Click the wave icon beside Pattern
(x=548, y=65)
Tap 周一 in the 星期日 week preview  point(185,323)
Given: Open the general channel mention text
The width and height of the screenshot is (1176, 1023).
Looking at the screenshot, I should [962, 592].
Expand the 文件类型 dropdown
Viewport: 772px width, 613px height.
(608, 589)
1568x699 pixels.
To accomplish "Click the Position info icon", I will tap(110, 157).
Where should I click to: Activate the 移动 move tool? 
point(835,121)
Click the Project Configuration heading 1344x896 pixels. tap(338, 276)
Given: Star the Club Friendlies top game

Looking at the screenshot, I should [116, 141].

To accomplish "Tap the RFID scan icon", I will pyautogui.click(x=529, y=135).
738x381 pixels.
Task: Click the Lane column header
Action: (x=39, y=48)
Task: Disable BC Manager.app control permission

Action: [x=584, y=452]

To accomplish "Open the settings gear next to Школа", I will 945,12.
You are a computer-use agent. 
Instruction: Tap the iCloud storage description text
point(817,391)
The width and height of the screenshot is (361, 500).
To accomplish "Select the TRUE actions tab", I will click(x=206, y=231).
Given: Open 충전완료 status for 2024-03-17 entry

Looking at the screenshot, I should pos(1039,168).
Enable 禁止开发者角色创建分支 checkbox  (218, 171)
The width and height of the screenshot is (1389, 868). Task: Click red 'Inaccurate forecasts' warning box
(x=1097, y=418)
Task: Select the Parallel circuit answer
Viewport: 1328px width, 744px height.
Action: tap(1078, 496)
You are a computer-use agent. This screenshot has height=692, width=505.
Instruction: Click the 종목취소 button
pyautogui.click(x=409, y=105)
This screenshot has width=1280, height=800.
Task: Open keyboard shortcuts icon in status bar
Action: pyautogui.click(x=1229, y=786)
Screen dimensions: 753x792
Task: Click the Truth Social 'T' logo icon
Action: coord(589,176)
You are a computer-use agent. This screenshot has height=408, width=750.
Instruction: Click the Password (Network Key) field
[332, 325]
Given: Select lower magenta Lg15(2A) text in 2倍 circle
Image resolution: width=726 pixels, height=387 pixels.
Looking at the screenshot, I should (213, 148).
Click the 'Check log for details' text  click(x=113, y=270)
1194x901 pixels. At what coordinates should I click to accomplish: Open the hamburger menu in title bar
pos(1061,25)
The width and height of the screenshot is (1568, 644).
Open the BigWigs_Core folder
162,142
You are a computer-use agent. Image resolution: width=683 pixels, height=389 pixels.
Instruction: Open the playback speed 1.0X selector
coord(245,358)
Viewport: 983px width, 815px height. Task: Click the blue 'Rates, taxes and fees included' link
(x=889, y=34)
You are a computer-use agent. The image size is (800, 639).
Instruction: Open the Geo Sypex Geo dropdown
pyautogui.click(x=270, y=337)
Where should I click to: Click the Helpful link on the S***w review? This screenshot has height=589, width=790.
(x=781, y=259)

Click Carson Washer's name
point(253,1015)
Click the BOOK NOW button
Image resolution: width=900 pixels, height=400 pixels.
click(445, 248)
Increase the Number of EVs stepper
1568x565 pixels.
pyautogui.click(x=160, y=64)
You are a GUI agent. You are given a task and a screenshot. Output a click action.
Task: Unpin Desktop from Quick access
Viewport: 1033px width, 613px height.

== TASK DIRECTIONS ==
Only the lines from the one holding "Click the 'Check" through the final line of the entries, both included, should be given again, word for word.

== SOLUTION BELOW ==
Click the 'Check log for details' text  click(x=113, y=270)
1194x901 pixels. At what coordinates should I click to accomplish: Open the hamburger menu in title bar
pos(1061,25)
The width and height of the screenshot is (1568, 644).
Open the BigWigs_Core folder
162,142
You are a computer-use agent. Image resolution: width=683 pixels, height=389 pixels.
Instruction: Open the playback speed 1.0X selector
coord(245,358)
Viewport: 983px width, 815px height. Task: Click the blue 'Rates, taxes and fees included' link
(x=889, y=34)
You are a computer-use agent. The image size is (800, 639).
Instruction: Open the Geo Sypex Geo dropdown
pyautogui.click(x=270, y=337)
Where should I click to: Click the Helpful link on the S***w review? This screenshot has height=589, width=790.
(x=781, y=259)

Click Carson Washer's name
point(253,1015)
Click the BOOK NOW button
Image resolution: width=900 pixels, height=400 pixels.
click(445, 248)
Increase the Number of EVs stepper
1568x565 pixels.
pyautogui.click(x=160, y=64)
You are a GUI agent. You are given a task and a screenshot. Output a click action.
Task: Unpin Desktop from Quick access
Viewport: 1033px width, 613px height.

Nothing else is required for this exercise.